# TASK REQUIREMENTS
Using the records that follow, copy every line containing the word "screenshot".

# EXTRACTED DATA

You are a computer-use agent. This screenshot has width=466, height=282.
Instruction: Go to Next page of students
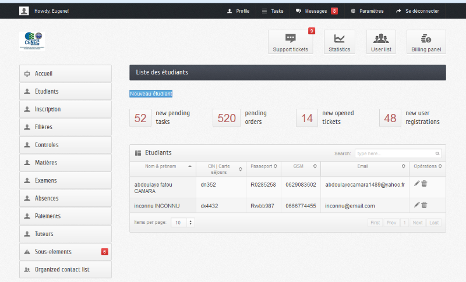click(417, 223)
* * *
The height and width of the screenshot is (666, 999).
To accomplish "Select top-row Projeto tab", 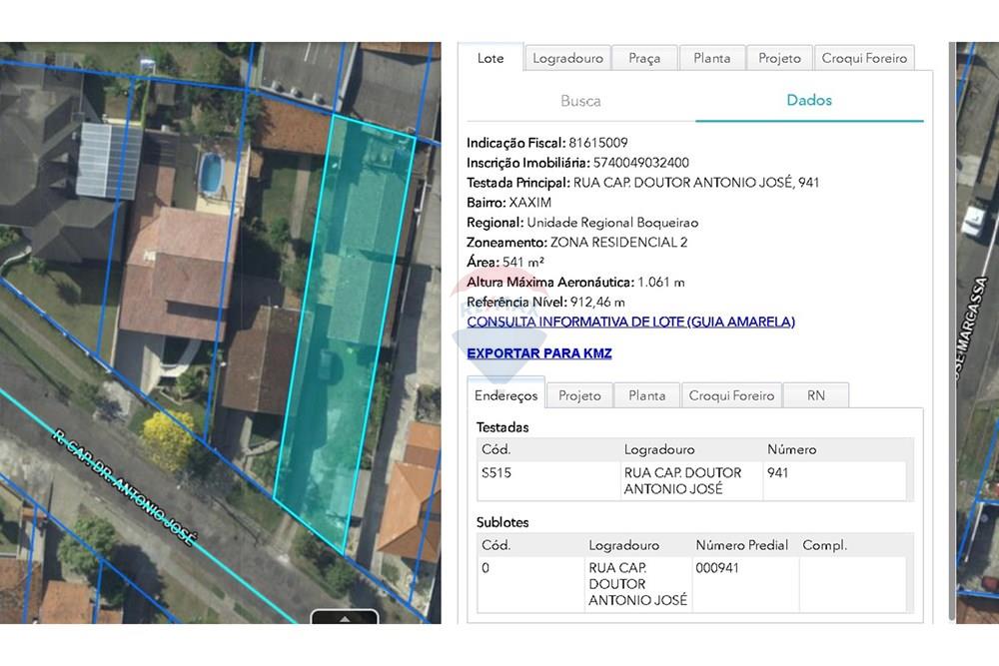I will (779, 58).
* * *
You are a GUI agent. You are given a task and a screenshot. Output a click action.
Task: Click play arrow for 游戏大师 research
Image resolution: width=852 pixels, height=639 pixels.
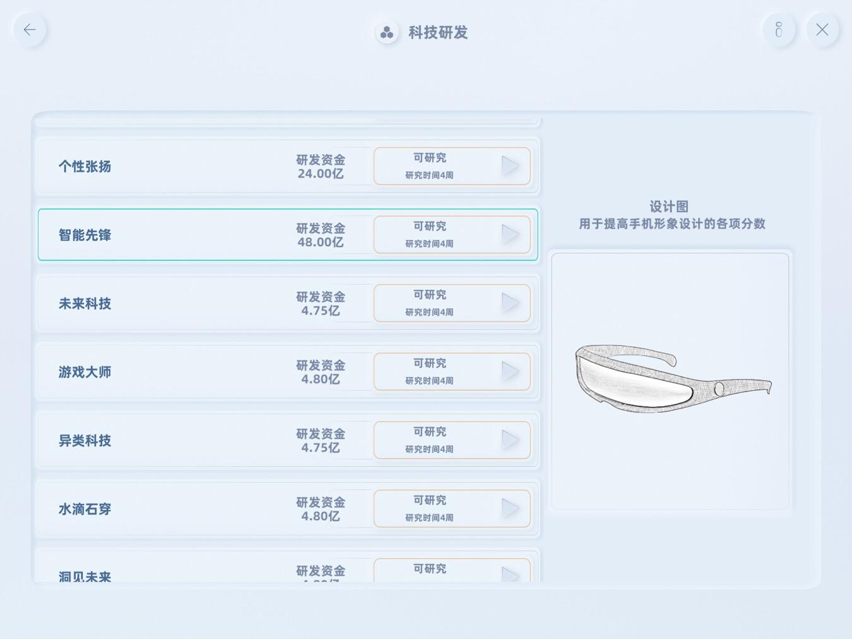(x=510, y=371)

# RESULT OF THE EXERCISE
You are a computer-use agent. This screenshot has width=466, height=282.
The height and width of the screenshot is (666, 999).
You are a GUI agent. You are given a task and a screenshot. Output a click action.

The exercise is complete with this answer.